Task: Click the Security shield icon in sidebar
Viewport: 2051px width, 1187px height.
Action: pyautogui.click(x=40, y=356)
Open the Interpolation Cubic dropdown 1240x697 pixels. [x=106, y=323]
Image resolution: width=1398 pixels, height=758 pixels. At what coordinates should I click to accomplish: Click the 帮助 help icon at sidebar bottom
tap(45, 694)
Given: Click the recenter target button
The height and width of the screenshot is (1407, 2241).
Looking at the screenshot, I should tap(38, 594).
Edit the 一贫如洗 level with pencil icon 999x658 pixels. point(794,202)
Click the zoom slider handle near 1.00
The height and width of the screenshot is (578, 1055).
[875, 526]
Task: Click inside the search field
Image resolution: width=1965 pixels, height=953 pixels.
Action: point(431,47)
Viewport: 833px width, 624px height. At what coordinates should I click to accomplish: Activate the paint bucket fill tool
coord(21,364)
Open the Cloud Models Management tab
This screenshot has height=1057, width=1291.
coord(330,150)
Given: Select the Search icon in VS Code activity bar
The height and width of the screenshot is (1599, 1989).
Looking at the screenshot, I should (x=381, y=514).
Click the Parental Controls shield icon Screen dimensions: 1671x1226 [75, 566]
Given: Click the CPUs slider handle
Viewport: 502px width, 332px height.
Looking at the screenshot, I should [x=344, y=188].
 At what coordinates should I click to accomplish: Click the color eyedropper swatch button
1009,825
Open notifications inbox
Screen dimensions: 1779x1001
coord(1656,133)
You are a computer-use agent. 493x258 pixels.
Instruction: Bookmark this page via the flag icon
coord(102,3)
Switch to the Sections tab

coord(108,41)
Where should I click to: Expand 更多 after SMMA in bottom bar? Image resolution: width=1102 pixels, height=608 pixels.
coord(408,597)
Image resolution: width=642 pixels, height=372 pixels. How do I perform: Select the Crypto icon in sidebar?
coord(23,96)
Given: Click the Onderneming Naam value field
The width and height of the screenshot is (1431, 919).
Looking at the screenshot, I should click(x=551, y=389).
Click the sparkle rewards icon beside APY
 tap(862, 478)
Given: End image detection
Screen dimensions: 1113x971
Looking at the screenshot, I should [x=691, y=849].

◇ ◇ ◇ ◇ ◇

From the line holding "Given: Select the" to the final line of the data, output each line exactly and nothing more.

Given: Select the Search icon in VS Code activity bar
The height and width of the screenshot is (1599, 1989).
Looking at the screenshot, I should (x=381, y=514).
Click the Parental Controls shield icon Screen dimensions: 1671x1226 [75, 566]
Given: Click the CPUs slider handle
Viewport: 502px width, 332px height.
Looking at the screenshot, I should [x=344, y=188].
 At what coordinates should I click to accomplish: Click the color eyedropper swatch button
1009,825
Open notifications inbox
Screen dimensions: 1779x1001
coord(1656,133)
You are a computer-use agent. 493x258 pixels.
Instruction: Bookmark this page via the flag icon
coord(102,3)
Switch to the Sections tab

coord(108,41)
Where should I click to: Expand 更多 after SMMA in bottom bar? Image resolution: width=1102 pixels, height=608 pixels.
coord(408,597)
Image resolution: width=642 pixels, height=372 pixels. How do I perform: Select the Crypto icon in sidebar?
coord(23,96)
Given: Click the Onderneming Naam value field
The width and height of the screenshot is (1431, 919).
Looking at the screenshot, I should click(x=551, y=389).
Click the sparkle rewards icon beside APY
 tap(862, 478)
Given: End image detection
Screen dimensions: 1113x971
Looking at the screenshot, I should [x=691, y=849].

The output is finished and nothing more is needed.